+++ Selected passage +++

On Sunday, I read this piece by Timothy Rodriguez on With the First Pick where he argues that this is going to be a “prove it” season for New York Jets quarterback Sam Darnold. The third overall pick in 2018, Darnold has posted a passer rating of 81.1 over 26 starts and thrown more than one interception per game. With another draft class expected to supply at least a couple of franchise quarterbacks to the league (honestly at this point, media is so obsessed with what a “franchise quarterback” is that it seems every draft must have 3-4 of them which is unrealistic), many are viewing 2020 as a “prove it” year for Darnold.
If he gets worse or even fails to improve, the argument could be made that the Jets should cut their losses in 2021 and draft a different savior. Fair enough.
But Darnold also entered the NFL at 21 — two years younger than first overall pick Baker Mayfield who by some accounts was worse than Darnold last season — and did improve virtually all of his stats across the board in 2019. New York went 7-6 in Darnold’s starts compared to 0-3 when he was out. Plenty of other analysts see Darnold as underrated and that a bright future is inevitable, so long as the Jets don’t screw it up.
Certainly I can see why next season will be the one that determines for many whether Darnold should be New York’s QB in 2022.
Who would those make or break players be for the Los Angeles Rams? You can certainly make a list longer than three names — perhaps the majority of every team’s roster feels this way — but I’ll start there.
I see no other players on offense who deserve to be on this list more than Havenstein and on top of that his 2020 outcome could be the most pivotal for the future of Sean McVay’s offense. While Jared Goff is the player they most need to have success, I think we are all fairly aware of who Goff is and what he’s most likely to be.
And that is a quarterback who can do almost everything you need him to do — so long as he has the support around him. Havenstein is not only important for 2020 but should he prove to actually be great then it also settles major questions for the post-Andrew Whitworth seasons.

+++

• _Exercises_:
(1) In the article on make-or-break seasons, how does the part that opens with the words containing "Who would those" and closes with "post-Andrew Whitworth seasons." read if you substitute "Rob Havenstein" for "Havenstein" everywhere? Write that part out.
(2) Can you sum up the article on make-or-break seasons in two sentences?
(3) How might the article on make-or-break seasons carry on from its final sentence? Keep writing it from there.

+++ Given entries +++

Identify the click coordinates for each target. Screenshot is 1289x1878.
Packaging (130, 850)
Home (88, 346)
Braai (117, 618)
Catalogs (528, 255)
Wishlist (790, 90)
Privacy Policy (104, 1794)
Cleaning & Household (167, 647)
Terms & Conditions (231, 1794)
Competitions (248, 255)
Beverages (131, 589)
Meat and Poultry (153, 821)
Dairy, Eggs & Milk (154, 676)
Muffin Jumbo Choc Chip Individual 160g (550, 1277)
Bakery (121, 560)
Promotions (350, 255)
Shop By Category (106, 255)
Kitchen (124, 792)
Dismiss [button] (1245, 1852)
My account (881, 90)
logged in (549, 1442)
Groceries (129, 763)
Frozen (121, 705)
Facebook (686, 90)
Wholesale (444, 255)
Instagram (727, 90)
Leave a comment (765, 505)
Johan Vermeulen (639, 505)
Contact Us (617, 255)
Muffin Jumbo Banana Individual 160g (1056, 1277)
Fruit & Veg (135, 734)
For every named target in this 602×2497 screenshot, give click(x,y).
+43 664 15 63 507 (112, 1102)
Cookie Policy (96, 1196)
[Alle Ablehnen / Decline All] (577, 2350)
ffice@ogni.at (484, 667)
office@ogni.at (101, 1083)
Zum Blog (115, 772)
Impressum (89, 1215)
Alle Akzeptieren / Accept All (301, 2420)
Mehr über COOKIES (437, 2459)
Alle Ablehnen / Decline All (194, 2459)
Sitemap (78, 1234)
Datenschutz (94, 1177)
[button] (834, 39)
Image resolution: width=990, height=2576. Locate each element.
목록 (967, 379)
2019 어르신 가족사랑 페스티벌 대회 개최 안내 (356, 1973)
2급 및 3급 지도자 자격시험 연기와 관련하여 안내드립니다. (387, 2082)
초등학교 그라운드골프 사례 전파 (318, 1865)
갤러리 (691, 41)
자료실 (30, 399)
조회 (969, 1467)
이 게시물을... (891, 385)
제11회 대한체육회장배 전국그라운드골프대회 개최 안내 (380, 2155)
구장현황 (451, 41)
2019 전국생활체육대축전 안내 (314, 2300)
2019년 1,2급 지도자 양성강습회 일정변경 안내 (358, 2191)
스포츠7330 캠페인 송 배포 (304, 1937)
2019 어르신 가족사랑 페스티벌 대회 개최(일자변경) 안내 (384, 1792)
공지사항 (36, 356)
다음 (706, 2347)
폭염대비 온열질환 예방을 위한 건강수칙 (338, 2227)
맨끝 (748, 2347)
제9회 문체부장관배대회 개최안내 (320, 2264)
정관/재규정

+++

• _Answers to each task_:
(1)
Who would those make or break players be for the Los Angeles Rams? You can certainly make a list longer than three names — perhaps the majority of every team’s roster feels this way — but I’ll start there.
I see no other players on offense who deserve to be on this list more than Rob Havenstein and on top of that his 2020 outcome could be the most pivotal for the future of Sean McVay’s offense. While Jared Goff is the player they most need to have success, I think we are all fairly aware of who Goff is and what he’s most likely to be.
And that is a quarterback who can do almost everything you need him to do — so long as he has the support around him. Rob Havenstein is not only important for 2020 but should he prove to actually be great then it also settles major questions for the post-Andrew Whitworth seasons.

(2) The writer cites an argument that 2020 is a "prove it" season for Jets quarterback Sam Darnold, but notes that Darnold entered the NFL at 21, improved nearly all his stats in 2019, and saw New York go 7-6 in his starts. Turning to the Los Angeles Rams, the writer names Havenstein as the offensive player whose 2020 outcome could matter most for Sean McVay's offense and for the seasons after Andrew Whitworth.

(3)
A second round pick in 2015, Havenstein went after tackle Jake Fisher and before tackle Ty Sambrailo, two players who have combined to make 25 starts and are essentially reserves barely hanging onto their NFL dreams. In fact, Fisher is not signed by anyone. So Havenstein has already far surpassed expectations by making 68 starts in five years, earning a four-year, $32.5 million extension in 2018.
Unfortunately, following the losses of John Sullivan and Rodger Saffold in 2019, the entire Rams line suffered. That included Havenstein, who played poorly, got hurt, and didn’t immediately win his starting job back from backup Bobby Evans.
A bounce-back season from Havenstein means that LA is getting exceptional value from a right tackle ($6 million, $8.3 million, $8.8 million salaries over the next three seasons) and potentially a guy who could help a lot when Whitworth retires. A poor campaign and the Rams are likely releasing Havenstein and searching for more answers on the offensive line.
With the loss of Dante Fowler, Jr in free agency, LA can’t be that much more aware than the rest of us when it comes to answering the question of “Where will the edge rush come from?” Absolutely free agent signee Leonard Floyd must be an equation to that answer but he is probably less interesting as a prospect now than he was as an actual prospect four years ago.
The thought was that he could be a great pass rusher. The reality is that he hasn’t been. Who could be?
We know that rookie Terrell Lewis will also get his shot, and to some degree he must “prove it” this season by staying healthy, and that there’s plenty of curiosity remaining about Ogbonnia Okoronkwo. But Samson Ebukam actually has looked good — at times — in the NFL. And he’s going to be a free agent in 2021, so now is definitely the time to prove it.
Ebukam’s sack total has gone from 2 to 3 to 4.5 in three seasons, but his greatest playing time came in 2018. He was in on 69% of the snaps but only had three sacks. Then last year Ebukam got in on 51% of the snaps and saw his sack total go up. If he participates in 70% again, could he get up to seven or eight sacks? He’d enter free agency at 26 and definitely as one of the more intriguing names for edge rushers. If not, he’ll get an opportunity somewhere, but maybe not with the Rams.
Would you look at that: I get to cheat on my own article. I’ll name three names that need to prove it for one job: Sam Sloman, Austin MacGinnis, and Lirim Hajrullahu.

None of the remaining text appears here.